I couldn’t see requests going to “api/authentication/logout”.

Below is the console logs

Detail logs in txt formatconsole.txt (9.1 KB)

As there’s a redirection, the web browser is resetting history.
You should select something like “Preserve log” (Chrome), “Persist Logs” (Firefox) in the Inspect tool of your web browser.
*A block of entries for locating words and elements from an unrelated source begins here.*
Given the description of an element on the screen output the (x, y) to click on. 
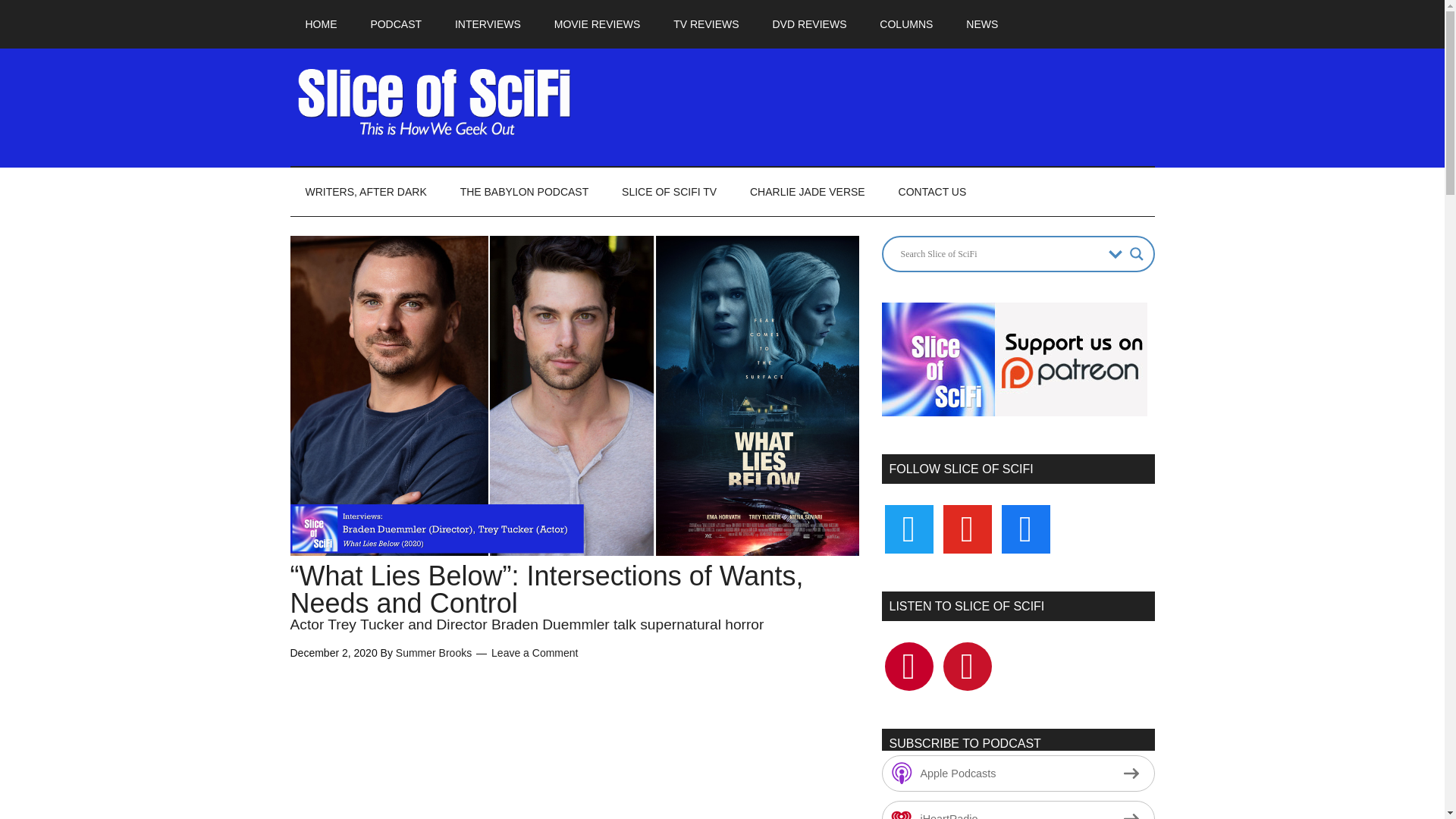
CHARLIE JADE VERSE (807, 191)
MOVIE REVIEWS (597, 24)
CONTACT US (932, 191)
HOME (320, 24)
SLICE OF SCIFI TV (669, 191)
Facebook (908, 665)
DVD REVIEWS (809, 24)
Twitter (908, 527)
THE BABYLON PODCAST (524, 191)
Summer Brooks (433, 653)
TV REVIEWS (706, 24)
PODCAST (395, 24)
Twitter (967, 665)
Slice of SciFi (433, 101)
Posts by Summer Brooks (433, 653)
Given the description of an element on the screen output the (x, y) to click on. 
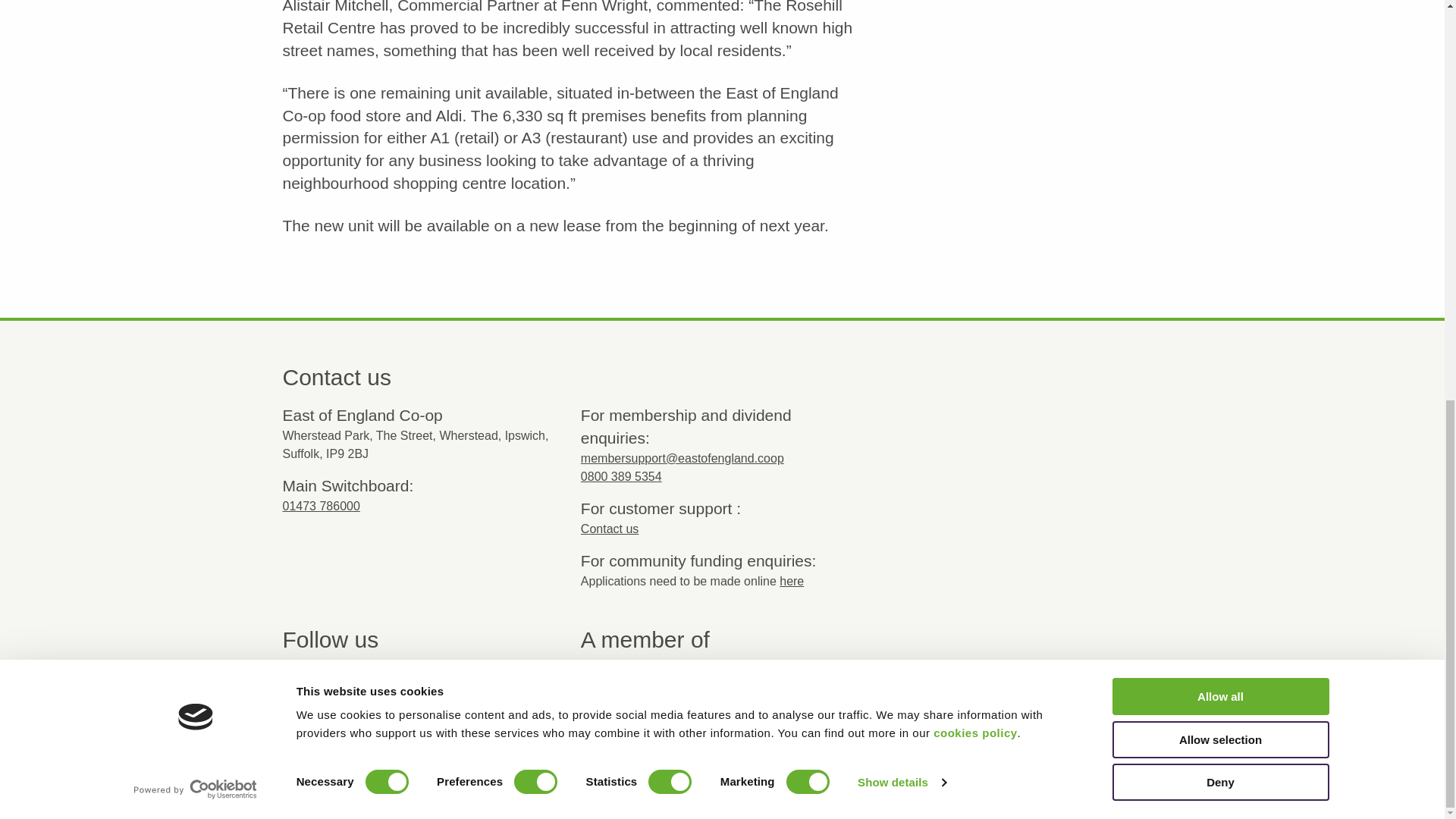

Got it. Please check if this helps.

Fetch failed loading: POST “https://sonarqube.gd.bose.com/api/authentication/logout”.
submit @ VM794 main.m.6c3bf723.js:1
(anonymous) @ VM799 app.m.043dd838.chunk.js:1
(anonymous) @ VM798 vendors-app.m.e65b894c.chunk.js:26
(anonymous) @ VM798 vendors-app.m.e65b894c.chunk.js:37
componentDidMount @ VM858 375.m.80909705.chunk.js:1
Ba @ VM798 vendors-app.m.e65b894c.chunk.js:9
$a @ VM798 vendors-app.m.e65b894c.chunk.js:9
(anonymous) @ VM798 vendors-app.m.e65b894c.chunk.js:9
t.unstable_runWithPriority @ VM798 vendors-app.m.e65b894c.chunk.js:18
Ml @ VM798 vendors-app.m.e65b894c.chunk.js:9
Ol @ VM798 vendors-app.m.e65b894c.chunk.js:9
_l @ VM798 vendors-app.m.e65b894c.chunk.js:9
Tl @ VM798 vendors-app.m.e65b894c.chunk.js:9
Ja @ VM798 vendors-app.m.e65b894c.chunk.js:9
enqueueSetState @ VM798 vendors-app.m.e65b894c.chunk.js:9
O.setState @ VM796 10.m.48c63292.chunk.js:14
receiveComponent @ VM799 app.m.043dd838.chunk.js:1
(anonymous) @ VM799 app.m.043dd838.chunk.js:1
Promise.then (async)
componentDidMount @ VM799 app.m.043dd838.chunk.js:1
Ba @ VM798 vendors-app.m.e65b894c.chunk.js:9
$a @ VM798 vendors-app.m.e65b894c.chunk.js:9
(anonymous) @ VM798 vendors-app.m.e65b894c.chunk.js:9
t.unstable_runWithPriority @ VM798 vendors-app.m.e65b894c.chunk.js:18
Ml @ VM798 vendors-app.m.e65b894c.chunk.js:9
Ol @ VM798 vendors-app.m.e65b894c.chunk.js:9
_l @ VM798 vendors-app.m.e65b894c.chunk.js:9
Tl @ VM798 vendors-app.m.e65b894c.chunk.js:9
Ja @ VM798 vendors-app.m.e65b894c.chunk.js:9
enqueueSetState @ VM798 vendors-app.m.e65b894c.chunk.js:9
O.setState @ VM796 10.m.48c63292.chunk.js:14
receiveComponent @ VM799 app.m.043dd838.chunk.js:1
(anonymous) @ VM799 app.m.043dd838.chunk.js:1
Promise.then (async)
componentDidMount @ VM799 app.m.043dd838.chunk.js:1
Ba @ VM798 vendors-app.m.e65b894c.chunk.js:9
$a @ VM798 vendors-app.m.e65b894c.chunk.js:9
(anonymous) @ VM798 vendors-app.m.e65b894c.chunk.js:9
t.unstable_runWithPriority @ VM798 vendors-app.m.e65b894c.chunk.js:18
Ml @ VM798 vendors-app.m.e65b894c.chunk.js:9
Ol @ VM798 vendors-app.m.e65b894c.chunk.js:9
_l @ VM798 vendors-app.m.e65b894c.chunk.js:9
Dl @ VM798 vendors-app.m.e65b894c.chunk.js:9
Pn @ VM798 vendors-app.m.e65b894c.chunk.js:9
Navigated to https://sonarqube.gd.bose.com/

Adding whole log in txt file console.txt (11.4 KB)

Hum, it’s not clear, is "Fetch failed loading: POST “https://sonarqube.gd.bose.com/api/authentication/logout”." an error message ?

Yeah its weird, It throws as error, but redirects again to homepage.